Reproduce the records from the line containing "Where should I click to: Close" through the line containing "Looking at the screenshot, I should 258,129.", with "Screen dimensions" replaced by "Display size" and nothing else altered.

[Data lines start]

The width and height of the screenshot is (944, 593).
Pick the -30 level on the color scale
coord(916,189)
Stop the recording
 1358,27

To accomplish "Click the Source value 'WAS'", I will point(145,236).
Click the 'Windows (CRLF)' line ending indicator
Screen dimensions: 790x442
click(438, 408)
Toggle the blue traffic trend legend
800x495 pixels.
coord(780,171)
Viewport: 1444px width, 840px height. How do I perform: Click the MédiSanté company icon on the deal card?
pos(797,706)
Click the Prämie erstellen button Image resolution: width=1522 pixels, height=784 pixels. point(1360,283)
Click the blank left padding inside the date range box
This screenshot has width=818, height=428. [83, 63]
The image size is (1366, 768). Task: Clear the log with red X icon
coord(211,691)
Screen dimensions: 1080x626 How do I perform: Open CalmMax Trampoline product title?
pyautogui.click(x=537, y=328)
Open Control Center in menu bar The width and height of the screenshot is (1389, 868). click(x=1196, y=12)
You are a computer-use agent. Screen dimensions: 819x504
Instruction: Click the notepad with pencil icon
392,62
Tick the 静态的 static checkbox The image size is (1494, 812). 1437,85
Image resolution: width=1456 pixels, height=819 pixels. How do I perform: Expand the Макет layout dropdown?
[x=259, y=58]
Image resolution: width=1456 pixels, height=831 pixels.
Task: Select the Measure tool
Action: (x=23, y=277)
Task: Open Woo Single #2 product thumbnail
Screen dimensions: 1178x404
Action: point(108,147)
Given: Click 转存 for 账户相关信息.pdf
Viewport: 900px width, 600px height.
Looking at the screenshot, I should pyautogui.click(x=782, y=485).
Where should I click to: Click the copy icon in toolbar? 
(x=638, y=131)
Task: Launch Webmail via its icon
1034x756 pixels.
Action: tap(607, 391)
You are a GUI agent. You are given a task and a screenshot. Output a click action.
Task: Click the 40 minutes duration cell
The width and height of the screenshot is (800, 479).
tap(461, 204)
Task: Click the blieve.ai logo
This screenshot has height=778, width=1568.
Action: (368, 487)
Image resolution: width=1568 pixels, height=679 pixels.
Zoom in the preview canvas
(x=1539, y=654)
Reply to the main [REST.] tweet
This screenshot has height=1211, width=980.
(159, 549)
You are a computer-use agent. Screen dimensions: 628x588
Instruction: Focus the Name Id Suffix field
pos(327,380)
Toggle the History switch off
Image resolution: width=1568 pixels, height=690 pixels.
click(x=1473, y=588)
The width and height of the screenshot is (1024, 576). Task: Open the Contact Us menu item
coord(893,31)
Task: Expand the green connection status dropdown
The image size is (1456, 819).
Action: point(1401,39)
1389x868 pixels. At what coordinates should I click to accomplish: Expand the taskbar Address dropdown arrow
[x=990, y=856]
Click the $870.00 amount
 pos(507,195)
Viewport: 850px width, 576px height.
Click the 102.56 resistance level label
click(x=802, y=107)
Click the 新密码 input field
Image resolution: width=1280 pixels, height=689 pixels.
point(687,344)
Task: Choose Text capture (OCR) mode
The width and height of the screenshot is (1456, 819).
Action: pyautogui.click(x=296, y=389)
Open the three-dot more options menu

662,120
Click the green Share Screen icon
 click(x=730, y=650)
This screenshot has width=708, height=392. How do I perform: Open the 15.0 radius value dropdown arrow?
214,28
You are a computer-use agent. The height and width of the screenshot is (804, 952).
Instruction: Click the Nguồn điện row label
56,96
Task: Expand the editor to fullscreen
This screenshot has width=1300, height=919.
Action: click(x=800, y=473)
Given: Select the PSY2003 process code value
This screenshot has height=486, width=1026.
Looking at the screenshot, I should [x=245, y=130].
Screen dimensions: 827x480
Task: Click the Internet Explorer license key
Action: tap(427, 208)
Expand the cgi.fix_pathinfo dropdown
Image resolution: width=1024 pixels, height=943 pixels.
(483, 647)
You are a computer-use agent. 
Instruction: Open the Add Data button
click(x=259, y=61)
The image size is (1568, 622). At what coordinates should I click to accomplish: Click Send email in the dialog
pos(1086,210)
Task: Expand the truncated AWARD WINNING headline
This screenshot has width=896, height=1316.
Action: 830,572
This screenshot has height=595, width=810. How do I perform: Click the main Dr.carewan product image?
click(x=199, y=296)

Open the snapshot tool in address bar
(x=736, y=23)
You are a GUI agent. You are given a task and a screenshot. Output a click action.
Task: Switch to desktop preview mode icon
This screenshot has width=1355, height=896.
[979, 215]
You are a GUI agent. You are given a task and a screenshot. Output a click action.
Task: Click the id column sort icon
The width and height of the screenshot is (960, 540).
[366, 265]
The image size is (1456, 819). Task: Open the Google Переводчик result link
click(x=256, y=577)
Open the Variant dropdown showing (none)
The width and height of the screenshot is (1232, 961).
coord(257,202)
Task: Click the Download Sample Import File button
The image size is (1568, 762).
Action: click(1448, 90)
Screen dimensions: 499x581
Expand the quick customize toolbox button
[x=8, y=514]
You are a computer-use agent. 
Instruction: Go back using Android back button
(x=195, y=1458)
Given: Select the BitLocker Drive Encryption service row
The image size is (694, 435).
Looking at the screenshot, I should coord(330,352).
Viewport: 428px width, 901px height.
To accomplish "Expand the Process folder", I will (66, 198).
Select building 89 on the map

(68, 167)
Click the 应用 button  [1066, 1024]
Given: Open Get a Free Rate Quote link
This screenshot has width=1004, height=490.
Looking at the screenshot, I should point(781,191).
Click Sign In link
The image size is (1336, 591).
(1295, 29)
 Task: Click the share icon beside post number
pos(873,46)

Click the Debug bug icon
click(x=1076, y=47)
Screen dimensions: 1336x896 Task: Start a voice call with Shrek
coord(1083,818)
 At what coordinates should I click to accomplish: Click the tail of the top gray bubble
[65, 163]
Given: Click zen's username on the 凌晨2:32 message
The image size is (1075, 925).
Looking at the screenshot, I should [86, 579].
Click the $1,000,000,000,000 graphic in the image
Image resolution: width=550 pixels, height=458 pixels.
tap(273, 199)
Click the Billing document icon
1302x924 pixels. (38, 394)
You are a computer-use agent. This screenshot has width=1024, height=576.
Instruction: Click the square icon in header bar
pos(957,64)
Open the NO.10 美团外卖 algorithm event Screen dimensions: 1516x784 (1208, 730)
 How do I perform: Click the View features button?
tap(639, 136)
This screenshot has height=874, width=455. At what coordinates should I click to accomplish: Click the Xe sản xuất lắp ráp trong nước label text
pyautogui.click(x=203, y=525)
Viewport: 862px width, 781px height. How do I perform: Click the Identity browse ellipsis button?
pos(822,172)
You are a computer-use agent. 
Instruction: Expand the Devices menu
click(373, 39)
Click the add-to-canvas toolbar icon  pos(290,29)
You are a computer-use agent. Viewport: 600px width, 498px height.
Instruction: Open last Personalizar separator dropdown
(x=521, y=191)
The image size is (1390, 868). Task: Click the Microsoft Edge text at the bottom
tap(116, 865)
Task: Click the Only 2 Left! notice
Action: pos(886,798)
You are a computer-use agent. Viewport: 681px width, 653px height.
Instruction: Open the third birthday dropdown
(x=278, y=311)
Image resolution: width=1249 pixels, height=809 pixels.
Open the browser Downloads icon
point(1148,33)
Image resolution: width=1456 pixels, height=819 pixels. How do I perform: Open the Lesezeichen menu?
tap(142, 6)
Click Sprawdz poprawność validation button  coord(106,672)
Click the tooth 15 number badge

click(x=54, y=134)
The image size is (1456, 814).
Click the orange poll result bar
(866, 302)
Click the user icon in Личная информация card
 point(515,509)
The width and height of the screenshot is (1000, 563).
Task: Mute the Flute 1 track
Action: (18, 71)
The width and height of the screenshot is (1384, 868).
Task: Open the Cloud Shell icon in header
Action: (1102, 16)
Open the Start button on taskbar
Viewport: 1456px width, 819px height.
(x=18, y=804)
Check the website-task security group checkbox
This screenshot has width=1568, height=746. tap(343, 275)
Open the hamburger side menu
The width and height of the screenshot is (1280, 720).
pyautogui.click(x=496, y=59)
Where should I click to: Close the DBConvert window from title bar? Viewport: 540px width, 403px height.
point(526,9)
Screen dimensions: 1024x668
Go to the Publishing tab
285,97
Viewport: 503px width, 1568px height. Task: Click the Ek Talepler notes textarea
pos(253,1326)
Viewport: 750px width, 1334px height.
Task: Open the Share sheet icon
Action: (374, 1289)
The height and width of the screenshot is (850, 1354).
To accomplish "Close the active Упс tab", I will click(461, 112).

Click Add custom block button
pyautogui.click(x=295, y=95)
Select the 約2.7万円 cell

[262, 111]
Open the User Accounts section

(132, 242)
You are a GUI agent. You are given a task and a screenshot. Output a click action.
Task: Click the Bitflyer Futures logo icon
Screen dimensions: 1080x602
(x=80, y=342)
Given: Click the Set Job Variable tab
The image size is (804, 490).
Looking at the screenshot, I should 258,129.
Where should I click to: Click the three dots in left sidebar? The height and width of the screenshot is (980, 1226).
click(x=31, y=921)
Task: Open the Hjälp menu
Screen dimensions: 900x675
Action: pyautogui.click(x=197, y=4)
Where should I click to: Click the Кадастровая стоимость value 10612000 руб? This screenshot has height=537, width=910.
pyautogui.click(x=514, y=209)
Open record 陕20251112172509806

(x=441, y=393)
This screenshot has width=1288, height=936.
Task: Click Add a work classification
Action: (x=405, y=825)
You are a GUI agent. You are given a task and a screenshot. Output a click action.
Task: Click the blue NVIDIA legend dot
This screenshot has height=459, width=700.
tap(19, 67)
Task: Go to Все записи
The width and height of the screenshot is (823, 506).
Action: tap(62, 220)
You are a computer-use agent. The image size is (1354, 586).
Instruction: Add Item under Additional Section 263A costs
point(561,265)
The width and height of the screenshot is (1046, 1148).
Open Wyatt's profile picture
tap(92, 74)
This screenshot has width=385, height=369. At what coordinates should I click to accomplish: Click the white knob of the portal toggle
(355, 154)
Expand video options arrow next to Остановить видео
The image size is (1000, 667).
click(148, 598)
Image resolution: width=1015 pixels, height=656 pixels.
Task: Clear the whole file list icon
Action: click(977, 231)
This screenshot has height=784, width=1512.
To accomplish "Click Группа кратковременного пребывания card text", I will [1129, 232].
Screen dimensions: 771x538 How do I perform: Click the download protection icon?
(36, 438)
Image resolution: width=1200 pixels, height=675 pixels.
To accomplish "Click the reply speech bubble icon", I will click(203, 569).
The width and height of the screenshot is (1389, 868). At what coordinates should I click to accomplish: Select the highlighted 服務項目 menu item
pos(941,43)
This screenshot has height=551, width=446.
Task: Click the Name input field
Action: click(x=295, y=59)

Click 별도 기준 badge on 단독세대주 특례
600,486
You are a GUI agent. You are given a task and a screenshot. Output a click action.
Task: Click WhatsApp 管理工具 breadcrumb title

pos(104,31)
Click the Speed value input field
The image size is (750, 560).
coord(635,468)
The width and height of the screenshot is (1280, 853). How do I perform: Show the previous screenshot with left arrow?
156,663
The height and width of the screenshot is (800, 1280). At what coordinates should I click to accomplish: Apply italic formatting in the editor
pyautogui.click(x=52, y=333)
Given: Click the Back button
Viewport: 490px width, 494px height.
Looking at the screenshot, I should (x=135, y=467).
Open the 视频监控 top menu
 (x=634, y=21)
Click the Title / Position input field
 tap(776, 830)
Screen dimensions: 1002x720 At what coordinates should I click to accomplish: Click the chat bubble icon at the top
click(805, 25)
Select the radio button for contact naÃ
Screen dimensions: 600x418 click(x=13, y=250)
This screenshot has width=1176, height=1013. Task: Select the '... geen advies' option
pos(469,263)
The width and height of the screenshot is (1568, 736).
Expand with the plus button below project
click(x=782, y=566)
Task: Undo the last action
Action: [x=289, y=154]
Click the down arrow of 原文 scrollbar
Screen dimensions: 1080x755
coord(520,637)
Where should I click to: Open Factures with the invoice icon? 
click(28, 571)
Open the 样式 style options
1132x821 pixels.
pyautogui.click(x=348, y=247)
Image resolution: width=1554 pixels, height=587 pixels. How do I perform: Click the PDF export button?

[Data lines end]

Task response:
Where should I click to: Close the DBConvert window from title bar? Viewport: 540px width, 403px height.
point(526,9)
Display size: 1024x668
Go to the Publishing tab
285,97
Viewport: 503px width, 1568px height. Task: Click the Ek Talepler notes textarea
pos(253,1326)
Viewport: 750px width, 1334px height.
Task: Open the Share sheet icon
Action: (374, 1289)
The height and width of the screenshot is (850, 1354).
To accomplish "Close the active Упс tab", I will click(461, 112).

Click Add custom block button
pyautogui.click(x=295, y=95)
Select the 約2.7万円 cell

[262, 111]
Open the User Accounts section

(132, 242)
You are a GUI agent. You are given a task and a screenshot. Output a click action.
Task: Click the Bitflyer Futures logo icon
Display size: 1080x602
(x=80, y=342)
Given: Click the Set Job Variable tab
The image size is (804, 490).
Looking at the screenshot, I should 258,129.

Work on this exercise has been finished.